Em nota, o Consórcio Guaicurus confirmou que o contrato de compra e venda de quotas e outras avenças para a aquisição das quatro empresas que operam o SIT (Sistema Integrado de Transporte) de Campo Grande (Viação Cidade Morena, Jaguar Transportes Urbanos, Viação Campo Grande e Viação São Francisco) foi fechado no dia 18 de julho.


Reclamações dos trabalhadores

O ápice da tensão entre o Consórcio Guaicurus e os trabalhadores foi em dezembro de 2025, quando uma greve paralisou o transporte público da Capital por quatro dias e causou prejuízo a quem depende dos ônibus.


Sem pagamento de salários naquele mês e com atrasos frequentes nos vencimentos, os motoristas afirmaram que não foram procurados para um novo diálogo durante o movimento paredista e mantiveram a maior paralisação em 31 anos até que o governo de MS e a Prefeitura garantissem o fim da greve.


As reclamações de motoristas e outros trabalhadores também incluem jornadas extenuantes e falta de requisitos básicos nos veículos por conta do sucateamento da frota.


Sucateamento da frota

A principal consequência sentida pelos campo-grandenses nos anos de descumprimento é o estado crítico dos veículos.

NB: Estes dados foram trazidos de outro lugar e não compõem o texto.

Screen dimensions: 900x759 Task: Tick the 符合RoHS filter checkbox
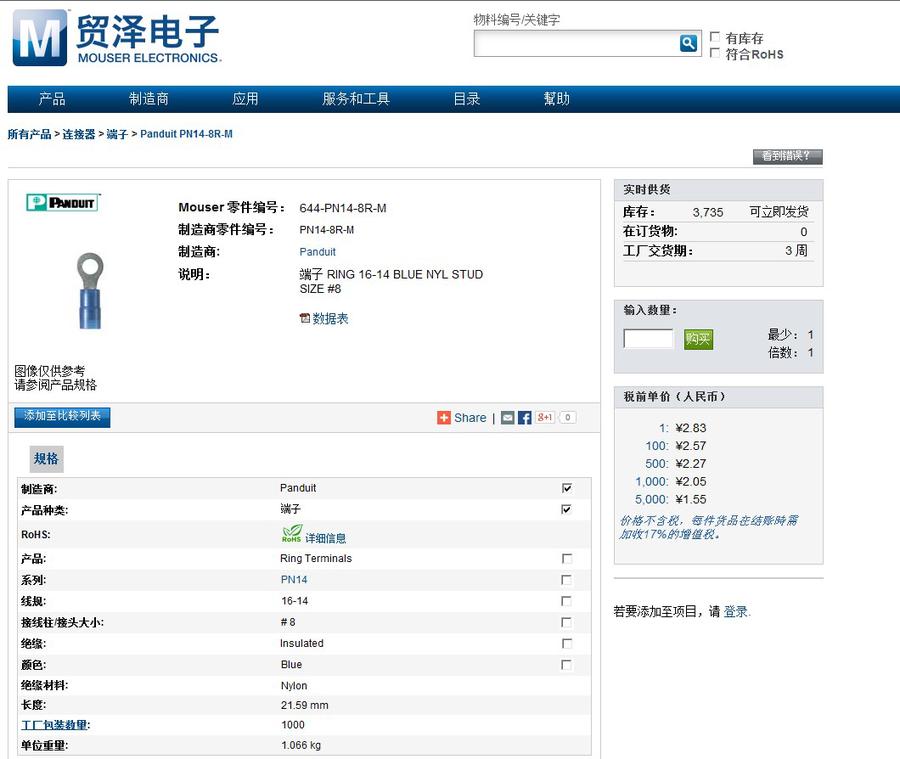[x=715, y=54]
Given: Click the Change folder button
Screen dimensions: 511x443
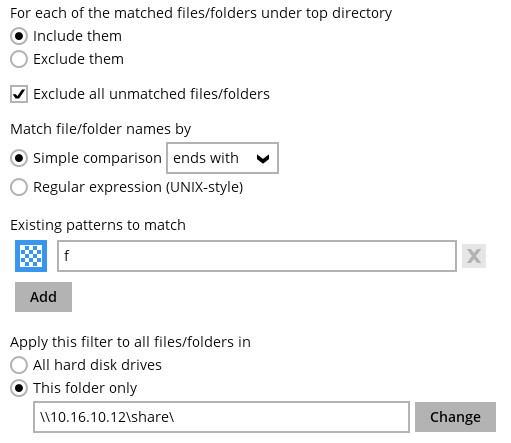Looking at the screenshot, I should [455, 417].
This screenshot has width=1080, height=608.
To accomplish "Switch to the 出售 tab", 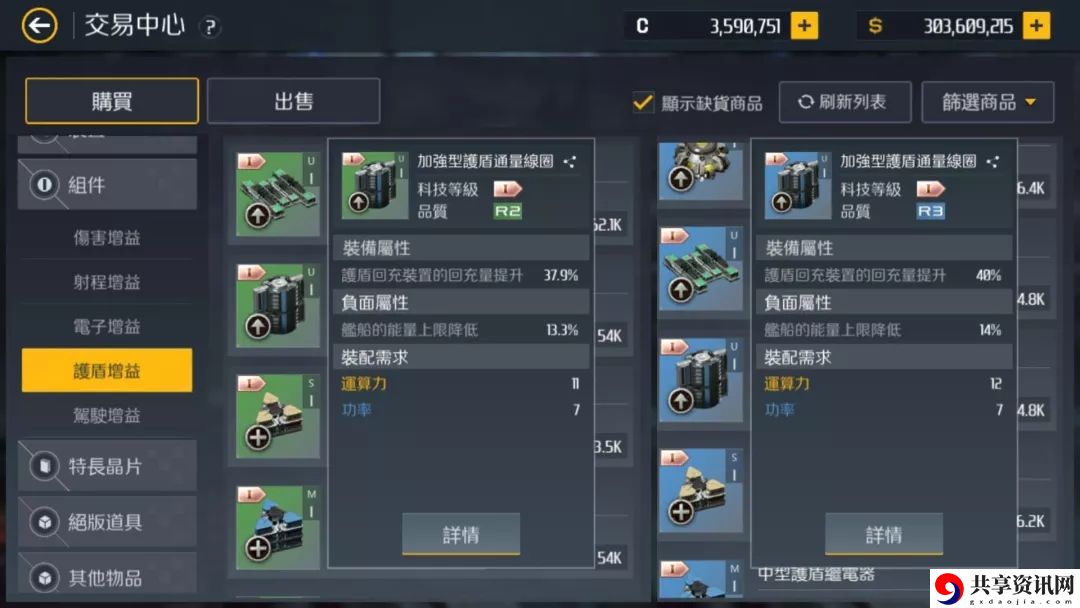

Reportagens do Jornal Midiamax mostram que o Consórcio ignorava sistematicamente a renovação obrigatória dos ônibus.


Conforme tabela de 26 de abril deste ano, o Consórcio Guaicurus mantém circulando nas ruas de Campo Grande 12 ônibus fabricados em 2010 — antes mesmo do início das operações da concessionária. Ou seja, veículos com 16 anos de ‘idade’ seguem ativos e causando transtornos diários aos passageiros.


O contrato prevê que a idade média da frota seja de cinco anos, com possibilidade de haver ônibus com, no máximo, dez anos de fabricação em circulação — desde que a idade média seja de 5. Atualmente, a idade média é de 10 anos, conforme a Agetran.


Multiplicam-se os registros em vídeo de ônibus do Consórcio quebrando no meio do trajeto, bloqueando cruzamentos importantes da Capital e obrigando os passageiros a finalizarem suas rotas a pé — ou esperarem a troca do coletivo, atrasando a ida ao trabalho.


Em janeiro deste ano, a Prefeitura de Campo Grande mandou o Consórcio Guaicurus trocar pelo menos 197 ônibus das ruas da Capital. Mesmo recebendo isenções fiscais e subsídios milionários, e sendo multada por descumprimento de contrato, há mais de um ano a empresa não oferece novos veículos aos seus usuários.